Where patients sometimes encounter complications is when imaging is ordered specifically for treatment planning in ways that are coded differently from standard diagnostic imaging. Insurers may question coverage if the imaging documentation suggests it was ordered for the purpose of guiding an investigational procedure rather than for standard diagnostic purposes. Physicians should code and document imaging accurately based on the clinical indication.
How Patients Typically Pay
Cash Pay and What That Means for Pricing Transparency
The majority of regenerative medicine clinics operate on a cash-pay basis for stem cell and PRP procedures. This means patients pay directly, without insurance intermediaries. Cash-pay models can offer pricing transparency that is actually more straightforward than the opaque negotiated rate structures of insurance-based medicine, but only when clinics handle pricing honestly.
Before committing to any procedure, patients should receive a written, itemized cost breakdown that covers the consultation, laboratory processing of cells, the procedure itself, any imaging guidance, and the follow-up appointment. Any clinic that is unwilling to provide this level of price transparency in writing before you commit deserves scrutiny. Legitimate clinics state their fees clearly.
Watch for pricing structures that bundle services in ways that make it difficult to understand what you are paying for. Ask specifically: what happens if the cell collection yield is insufficient?
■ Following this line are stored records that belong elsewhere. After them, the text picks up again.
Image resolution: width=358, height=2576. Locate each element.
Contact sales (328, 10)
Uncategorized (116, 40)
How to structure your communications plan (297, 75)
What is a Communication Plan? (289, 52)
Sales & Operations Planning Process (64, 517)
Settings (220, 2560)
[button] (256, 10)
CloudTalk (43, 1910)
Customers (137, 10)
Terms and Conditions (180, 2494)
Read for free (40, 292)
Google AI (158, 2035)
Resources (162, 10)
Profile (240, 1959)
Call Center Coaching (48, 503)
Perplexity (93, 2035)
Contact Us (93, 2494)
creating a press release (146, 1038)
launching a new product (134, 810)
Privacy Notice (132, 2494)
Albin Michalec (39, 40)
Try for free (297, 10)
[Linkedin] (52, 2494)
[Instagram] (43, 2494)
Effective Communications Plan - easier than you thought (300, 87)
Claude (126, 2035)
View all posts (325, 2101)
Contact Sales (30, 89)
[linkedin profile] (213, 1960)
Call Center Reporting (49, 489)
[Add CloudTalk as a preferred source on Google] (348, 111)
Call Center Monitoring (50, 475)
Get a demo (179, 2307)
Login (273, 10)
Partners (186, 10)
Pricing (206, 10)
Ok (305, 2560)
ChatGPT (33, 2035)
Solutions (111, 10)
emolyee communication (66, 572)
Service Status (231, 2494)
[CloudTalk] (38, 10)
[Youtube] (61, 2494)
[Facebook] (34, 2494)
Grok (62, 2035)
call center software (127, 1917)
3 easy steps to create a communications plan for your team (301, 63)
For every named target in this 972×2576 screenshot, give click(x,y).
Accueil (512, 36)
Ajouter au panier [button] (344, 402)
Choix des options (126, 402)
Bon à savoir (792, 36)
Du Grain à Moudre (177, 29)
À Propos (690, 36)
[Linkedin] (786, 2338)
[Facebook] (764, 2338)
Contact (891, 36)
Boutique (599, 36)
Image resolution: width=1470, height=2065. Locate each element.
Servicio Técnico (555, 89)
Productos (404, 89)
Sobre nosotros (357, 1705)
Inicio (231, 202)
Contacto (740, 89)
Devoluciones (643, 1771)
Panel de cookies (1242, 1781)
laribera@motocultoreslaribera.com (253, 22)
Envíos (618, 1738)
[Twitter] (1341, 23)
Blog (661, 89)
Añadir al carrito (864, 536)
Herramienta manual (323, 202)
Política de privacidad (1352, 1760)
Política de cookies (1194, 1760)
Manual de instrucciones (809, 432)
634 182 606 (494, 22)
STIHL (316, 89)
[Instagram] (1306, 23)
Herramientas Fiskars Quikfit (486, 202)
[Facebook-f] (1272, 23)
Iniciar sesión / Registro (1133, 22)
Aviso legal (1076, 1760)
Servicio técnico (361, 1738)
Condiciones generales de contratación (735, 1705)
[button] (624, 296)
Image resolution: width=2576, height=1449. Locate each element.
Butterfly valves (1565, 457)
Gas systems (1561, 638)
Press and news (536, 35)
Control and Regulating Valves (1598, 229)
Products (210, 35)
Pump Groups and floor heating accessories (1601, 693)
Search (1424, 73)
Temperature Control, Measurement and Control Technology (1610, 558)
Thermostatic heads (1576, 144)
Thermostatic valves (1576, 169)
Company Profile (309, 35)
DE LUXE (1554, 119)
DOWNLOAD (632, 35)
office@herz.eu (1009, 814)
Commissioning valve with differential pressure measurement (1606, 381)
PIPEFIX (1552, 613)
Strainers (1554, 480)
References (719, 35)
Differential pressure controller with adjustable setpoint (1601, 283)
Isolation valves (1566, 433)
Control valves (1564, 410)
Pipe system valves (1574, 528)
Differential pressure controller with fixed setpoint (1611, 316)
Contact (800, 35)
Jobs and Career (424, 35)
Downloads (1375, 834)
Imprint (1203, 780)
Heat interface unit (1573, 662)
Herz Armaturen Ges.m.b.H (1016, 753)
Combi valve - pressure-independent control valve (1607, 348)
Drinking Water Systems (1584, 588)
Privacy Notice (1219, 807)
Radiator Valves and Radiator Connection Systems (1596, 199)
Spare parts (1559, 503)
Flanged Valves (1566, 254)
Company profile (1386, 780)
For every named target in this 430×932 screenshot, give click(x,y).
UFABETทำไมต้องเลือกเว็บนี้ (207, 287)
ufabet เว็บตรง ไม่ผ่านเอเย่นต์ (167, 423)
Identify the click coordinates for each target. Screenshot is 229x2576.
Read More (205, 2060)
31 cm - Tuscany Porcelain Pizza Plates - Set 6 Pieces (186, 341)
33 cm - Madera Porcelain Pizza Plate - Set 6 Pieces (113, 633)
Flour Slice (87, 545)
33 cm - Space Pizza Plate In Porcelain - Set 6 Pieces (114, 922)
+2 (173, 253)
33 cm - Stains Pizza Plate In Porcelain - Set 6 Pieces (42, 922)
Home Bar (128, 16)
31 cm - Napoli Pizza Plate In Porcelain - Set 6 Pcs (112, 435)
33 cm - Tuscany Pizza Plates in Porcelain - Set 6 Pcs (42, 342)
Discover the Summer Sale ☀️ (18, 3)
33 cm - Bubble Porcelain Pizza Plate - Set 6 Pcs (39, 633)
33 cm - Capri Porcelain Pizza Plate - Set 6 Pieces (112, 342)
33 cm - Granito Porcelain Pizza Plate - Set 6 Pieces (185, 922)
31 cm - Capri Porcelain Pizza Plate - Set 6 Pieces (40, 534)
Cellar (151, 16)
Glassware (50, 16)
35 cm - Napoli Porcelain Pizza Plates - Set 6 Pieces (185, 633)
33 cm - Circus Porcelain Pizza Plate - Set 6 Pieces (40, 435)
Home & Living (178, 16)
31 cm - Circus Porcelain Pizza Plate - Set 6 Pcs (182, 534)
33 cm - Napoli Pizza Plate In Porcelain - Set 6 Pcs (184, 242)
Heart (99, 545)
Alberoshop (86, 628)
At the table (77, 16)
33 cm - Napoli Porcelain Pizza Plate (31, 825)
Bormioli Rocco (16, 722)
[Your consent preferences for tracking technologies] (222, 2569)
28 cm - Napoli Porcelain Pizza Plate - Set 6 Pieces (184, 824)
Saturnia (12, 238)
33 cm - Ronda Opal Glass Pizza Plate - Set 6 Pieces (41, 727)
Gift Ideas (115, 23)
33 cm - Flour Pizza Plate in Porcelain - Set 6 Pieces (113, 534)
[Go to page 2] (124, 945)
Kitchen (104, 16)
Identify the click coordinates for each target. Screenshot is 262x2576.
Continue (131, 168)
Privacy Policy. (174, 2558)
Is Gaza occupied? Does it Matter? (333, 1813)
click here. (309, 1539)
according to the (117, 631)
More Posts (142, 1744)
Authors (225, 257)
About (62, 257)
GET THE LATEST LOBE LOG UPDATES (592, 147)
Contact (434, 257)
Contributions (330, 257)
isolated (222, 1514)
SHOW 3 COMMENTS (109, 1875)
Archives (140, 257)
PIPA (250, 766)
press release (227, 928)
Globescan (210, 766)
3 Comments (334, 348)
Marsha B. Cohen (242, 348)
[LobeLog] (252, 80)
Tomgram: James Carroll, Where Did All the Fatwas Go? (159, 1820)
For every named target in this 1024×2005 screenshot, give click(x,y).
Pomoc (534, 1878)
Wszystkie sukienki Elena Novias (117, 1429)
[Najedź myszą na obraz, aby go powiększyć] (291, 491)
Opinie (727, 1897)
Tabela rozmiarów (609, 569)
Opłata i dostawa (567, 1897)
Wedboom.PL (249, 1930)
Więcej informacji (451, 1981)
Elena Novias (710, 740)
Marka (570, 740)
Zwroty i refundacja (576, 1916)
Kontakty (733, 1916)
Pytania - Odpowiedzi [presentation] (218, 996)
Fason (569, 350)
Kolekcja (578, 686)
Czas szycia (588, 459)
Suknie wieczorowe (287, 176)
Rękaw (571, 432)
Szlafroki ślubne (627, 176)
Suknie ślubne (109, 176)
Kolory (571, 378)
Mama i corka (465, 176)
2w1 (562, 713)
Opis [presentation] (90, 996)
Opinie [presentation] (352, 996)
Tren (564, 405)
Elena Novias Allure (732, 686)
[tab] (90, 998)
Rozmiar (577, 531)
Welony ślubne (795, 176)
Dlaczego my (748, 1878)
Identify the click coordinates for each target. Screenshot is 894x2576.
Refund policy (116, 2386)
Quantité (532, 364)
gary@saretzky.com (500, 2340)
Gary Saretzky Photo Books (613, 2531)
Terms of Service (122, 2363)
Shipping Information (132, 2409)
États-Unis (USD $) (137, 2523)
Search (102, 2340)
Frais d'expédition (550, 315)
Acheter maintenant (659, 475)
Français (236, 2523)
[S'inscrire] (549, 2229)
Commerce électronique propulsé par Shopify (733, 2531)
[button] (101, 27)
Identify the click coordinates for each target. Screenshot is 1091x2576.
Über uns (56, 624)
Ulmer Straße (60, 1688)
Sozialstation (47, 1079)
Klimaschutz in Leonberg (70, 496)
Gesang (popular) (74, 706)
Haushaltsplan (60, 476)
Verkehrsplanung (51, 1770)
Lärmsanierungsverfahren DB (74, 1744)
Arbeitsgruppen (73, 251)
What happens if you need a second injection? Is there a charge for that? Are follow-up visits included in the initial fee or billed separately? These are reasonable questions that any well-run clinic should answer directly.
Financing Options Clinics Commonly Offer
Many regenerative medicine clinics partner with medical financing companies to give patients access to payment plans. The most common financing options in this space include CareCredit and Alphaeon Credit, both of which are specialty medical financing products with promotional interest-free periods. Some clinics also offer in-house payment arrangements.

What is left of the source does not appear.